1. continuing to implement the epigenetic methods for validating the genetic analyses;2.deciphering pathological epigenetic mechanisms for preventive and therapeutical strategies

• A feature of the epigenetic modifications is presently focussing the interest of those part of the medicine dealing with early detection, prevention and more efficient treatment of diseases, especially, cancer for somatic cell transfromation and rare diseases for reproductive cells (gametes and embryons). This feature is linked with the reversible characteristics of the covalent epigenetic modifications at the level of DNA and histones, as compared with the “fixed”, hardly manageable mutations.

• Having in mind the environmental effects upon the versatile enzymatic action of nonhistone on DNA and histone substrates, it is increasingly apparent that the early detection of the epigenetic chromatin modifications with specific power of oncogenic action or imprinting process alteration may be in due time corrected by a proper diet and life style and also by new (epigenetic) drugs (DNA and histone methyltrnsferase and HDAC inhibitors) in order a reestablished gene expression pattern encoded by a specific chromatin conformation to be transmitted in descendants.
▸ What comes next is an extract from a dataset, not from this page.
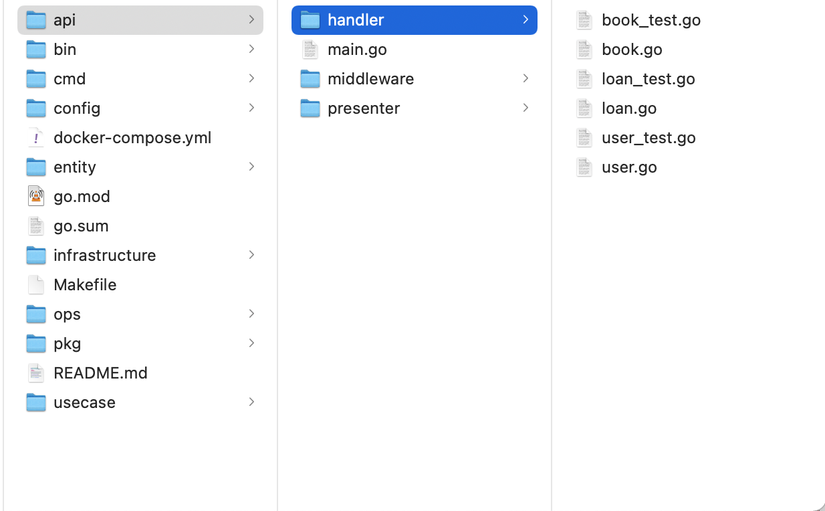
Task: Click the README.md document icon
Action: click(x=36, y=373)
• Transgenerational effects are now considered by ART (assissted reproductive and therapeutic cloning techniques), gathering beneficies from such approaches of therapeutics in cancer and other diseases. The newly emerging drugs in this concerns are represented mainly by specific inhibitors of chromatin remodelling enzymes, inducing silencing processes in tumor suppressor genes, such as DNA and histone methylases and histone deacetylases.